Source:
::::::::
Lastly, just to double check, When the laptop shuts down, do you mean, windows shuts itself down or the computer turn switches off as if someone pulled the plug out?? (I suspect the latter but I have to double check, sorry)


----------



## Sneijderan (Aug 5, 2010)

*Re: HP Pavilion dv6000 AUTO SHUTDOWN!!*



Sneijderan said:


> Ive Opened the Perfmon.html file and am having a look, hopefully the more experienced members will look and try and assist too.
> 
> You know what iv'e just realised, there were a few questions I dont remember you answering, can you just confirmed the answers to these if possible?
> 
> ...


One more thing, In addtional to checking the above, if the system is basically cutting out as if someone has turned out the lights.....Can you try removing the battery from the laptop so its only powered by the Power supply.

Does this change the situation?


----------



## 1shado1 (Jun 30, 2010)

*Re: HP Pavilion dv6000 AUTO SHUTDOWN!!*

If it is just suddenly shutting down, could it be overheating?

EDIT: Oops. Already been asked...:sigh:


----------



## reventon (Oct 16, 2009)

*Re: HP Pavilion dv6000 AUTO SHUTDOWN!!*

Hi,

These two questions are extremely important:


Sneijderan said:


> Does the issue occur in safe mode?
> 
> Lastly, just to double check, When the laptop shuts down, do you mean, windows shuts itself down or the computer turn switches off as if someone pulled the plug out?? (I suspect the latter but I have to double check, sorry)


From the error logs - there are no signs of any real errors at all. This means that chances are this problem is purely hardware related, however I would like to know the answers to the above two questions before committing to that.

Regards,
Reventon


----------



## Sneijderan (Aug 5, 2010)

*Re: HP Pavilion dv6000 AUTO SHUTDOWN!!*



1shado1 said:


> If it is just suddenly shutting down, could it be overheating?
> 
> EDIT: Oops. Already been asked...:sigh:


No, don't be sorry, Its certainly a possibility, I was hoping the user could go through these questions that need to be answered, just to clarify a few things, but you are certainly right, and the thing is, HP DV6**** models are known for having cooling issues, I have a DV6 laptop and they are awful.

Maybe the user can run an application like speed fan to test the CPU temps etc?

But lets wait for his answers to the original questions.


----------



## itsAdrianxD (Dec 13, 2010)

*Re: HP Pavilion dv6000 AUTO SHUTDOWN!!*

The issue started to occur like a year ago, and it keeps on doing that when I load things or even open a like about 5+ web pages. And I can hear the driver spinning.

No, I open all the files I know of.

I tried to scan in safe mode, it worked, but then the second time, when it was scanning half way, it turned off..

Theres only one user account..

I restored it many times already and it was all back to Original Factory Settings.

I use AVG 2011, AVG PC Tuneup 2011, Glary Utilities, and tried Avast.

Any other questions?


(Thank you guys for helping. Really appreciate it. =])


----------



## Sneijderan (Aug 5, 2010)

*Re: HP Pavilion dv6000 AUTO SHUTDOWN!!*



itsAdrianxD said:


> The issue started to occur like a year ago, and it keeps on doing that when I load things or even open a like about 5+ web pages. And I can hear the driver spinning.
::::::::
Stored items
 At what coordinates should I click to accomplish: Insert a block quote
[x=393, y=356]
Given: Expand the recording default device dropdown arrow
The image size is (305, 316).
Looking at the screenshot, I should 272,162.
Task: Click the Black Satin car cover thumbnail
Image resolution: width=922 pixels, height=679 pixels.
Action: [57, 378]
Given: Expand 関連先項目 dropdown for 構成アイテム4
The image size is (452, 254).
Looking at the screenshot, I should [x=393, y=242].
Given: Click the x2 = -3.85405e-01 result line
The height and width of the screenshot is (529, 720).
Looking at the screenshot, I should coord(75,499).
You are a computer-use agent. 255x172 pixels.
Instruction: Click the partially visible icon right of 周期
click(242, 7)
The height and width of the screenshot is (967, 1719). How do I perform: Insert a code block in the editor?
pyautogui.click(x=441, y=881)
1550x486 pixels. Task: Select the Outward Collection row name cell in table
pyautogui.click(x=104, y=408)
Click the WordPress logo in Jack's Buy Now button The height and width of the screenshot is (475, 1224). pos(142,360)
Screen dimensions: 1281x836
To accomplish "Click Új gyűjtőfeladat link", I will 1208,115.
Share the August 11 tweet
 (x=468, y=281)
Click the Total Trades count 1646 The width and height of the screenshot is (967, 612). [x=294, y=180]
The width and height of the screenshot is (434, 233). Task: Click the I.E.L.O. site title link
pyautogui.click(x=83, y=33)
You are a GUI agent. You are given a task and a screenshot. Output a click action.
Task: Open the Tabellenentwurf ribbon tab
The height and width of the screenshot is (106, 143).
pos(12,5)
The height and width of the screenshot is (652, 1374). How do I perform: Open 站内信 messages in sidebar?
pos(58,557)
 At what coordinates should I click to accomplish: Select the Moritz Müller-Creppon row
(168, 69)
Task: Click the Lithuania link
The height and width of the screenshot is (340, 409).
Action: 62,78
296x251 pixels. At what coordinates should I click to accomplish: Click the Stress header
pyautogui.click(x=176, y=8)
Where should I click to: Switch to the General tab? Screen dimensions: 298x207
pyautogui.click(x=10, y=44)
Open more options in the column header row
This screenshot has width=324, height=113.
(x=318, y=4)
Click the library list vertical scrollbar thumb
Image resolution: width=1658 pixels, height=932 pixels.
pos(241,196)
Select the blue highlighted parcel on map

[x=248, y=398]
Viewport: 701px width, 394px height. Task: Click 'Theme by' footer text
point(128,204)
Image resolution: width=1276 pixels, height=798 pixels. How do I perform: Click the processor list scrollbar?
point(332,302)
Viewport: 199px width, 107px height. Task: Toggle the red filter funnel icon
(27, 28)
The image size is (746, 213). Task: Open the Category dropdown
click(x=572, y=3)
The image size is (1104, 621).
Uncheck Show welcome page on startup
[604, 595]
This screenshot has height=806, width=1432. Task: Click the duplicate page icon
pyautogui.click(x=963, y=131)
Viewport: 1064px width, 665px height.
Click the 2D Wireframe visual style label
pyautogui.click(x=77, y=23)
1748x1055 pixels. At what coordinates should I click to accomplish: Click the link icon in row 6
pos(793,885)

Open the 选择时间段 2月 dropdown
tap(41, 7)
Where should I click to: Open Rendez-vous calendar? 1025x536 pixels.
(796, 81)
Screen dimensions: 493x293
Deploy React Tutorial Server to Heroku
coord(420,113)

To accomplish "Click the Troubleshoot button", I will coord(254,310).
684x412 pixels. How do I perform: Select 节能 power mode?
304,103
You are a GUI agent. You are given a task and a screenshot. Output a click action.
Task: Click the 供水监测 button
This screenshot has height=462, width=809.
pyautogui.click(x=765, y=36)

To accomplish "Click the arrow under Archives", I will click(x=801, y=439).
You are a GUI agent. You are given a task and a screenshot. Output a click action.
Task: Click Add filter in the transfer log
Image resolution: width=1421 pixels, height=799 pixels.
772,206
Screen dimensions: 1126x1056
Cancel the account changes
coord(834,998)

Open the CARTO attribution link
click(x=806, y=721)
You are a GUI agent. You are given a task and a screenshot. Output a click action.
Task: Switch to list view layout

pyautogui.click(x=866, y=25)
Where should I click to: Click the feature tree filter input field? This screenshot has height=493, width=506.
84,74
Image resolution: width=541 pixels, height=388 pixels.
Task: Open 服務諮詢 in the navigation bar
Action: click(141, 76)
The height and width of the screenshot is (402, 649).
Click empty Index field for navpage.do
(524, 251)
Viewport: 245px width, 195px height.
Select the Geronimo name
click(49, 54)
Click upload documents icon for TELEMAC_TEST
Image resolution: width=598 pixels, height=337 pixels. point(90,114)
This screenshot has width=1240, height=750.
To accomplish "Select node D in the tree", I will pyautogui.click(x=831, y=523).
::::::::
Task requirements:
a - Set down the forum thread from "But lets wait" to "files I know of.".
b - In two sentences, summarize the forum thread about the HP Pavilion dv6000 shutting down on its own.
c - Continue the forum thread about the HP Pavilion dv6000 shutdowns from its last line.

Answers provided:
a -
But lets wait for his answers to the original questions.


----------



## itsAdrianxD (Dec 13, 2010)

*Re: HP Pavilion dv6000 AUTO SHUTDOWN!!*

The issue started to occur like a year ago, and it keeps on doing that when I load things or even open a like about 5+ web pages. And I can hear the driver spinning.

No, I open all the files I know of.

b - Helpers ask whether the problem occurs in safe mode and whether the laptop cuts out as if unplugged, suggest removing the battery and checking for overheating, and note that the error logs show no real errors, which points to hardware. The user replies that the shutdowns began about a year ago and happen when loading things or opening about five or more web pages, and that the laptop turned off during a second safe-mode scan even after many restores to factory settings.

c -
> 
> No, I open all the files I know of.
> 
> ...


Yup just key ones from before, to be honest, a few of us are beggining to learn towards a possible hardware issue here.



> *Lastly, just to double check, When the laptop shuts down, do you mean, windows shuts itself down or the computer turn switches off as if someone pulled the plug out?? (I suspect the latter but I have to double check, sorry) *
> 
> *One more thing, In addtional to checking the above, if the system is basically cutting out as if someone has turned out the lights.....Can you try removing the battery from the laptop so its only powered by the Power supply.Does this change the situation? *


You mentioned something about hearing the 'driver spinning'. Is this noise comming from one of the air vents on the laptop by any chance? The air vents where the laptop expells hot air from inside the system might be located at the back left/right of the laptop, you will know because if you put your hand near the vent you should feel hot air/air coming out.

Again, is the noise coming from one of these vents?


----------



## itsAdrianxD (Dec 13, 2010)

*Re: HP Pavilion dv6000 AUTO SHUTDOWN!!*

It shuts down as in someone pulled out the battery. My battery has problems too. It doesn't charge, well it does, but doesn't store some. Like if I don't plug in the power supply, within 5 minutes, it offs completely itself. (As in someone pulled out the battery) So thats why I always keep the power supply plugged in. 

Since you have a dv6000, you should know. The part where the "wireless" switch is. That flat part. Also the touch fingering pad, the left side of it. I'm its the hard drive, because I took it out several times and its always hot, but sometimes its not and it still shuts off itself. (As in someone pulled the battery out).


----------



## Sneijderan (Aug 5, 2010)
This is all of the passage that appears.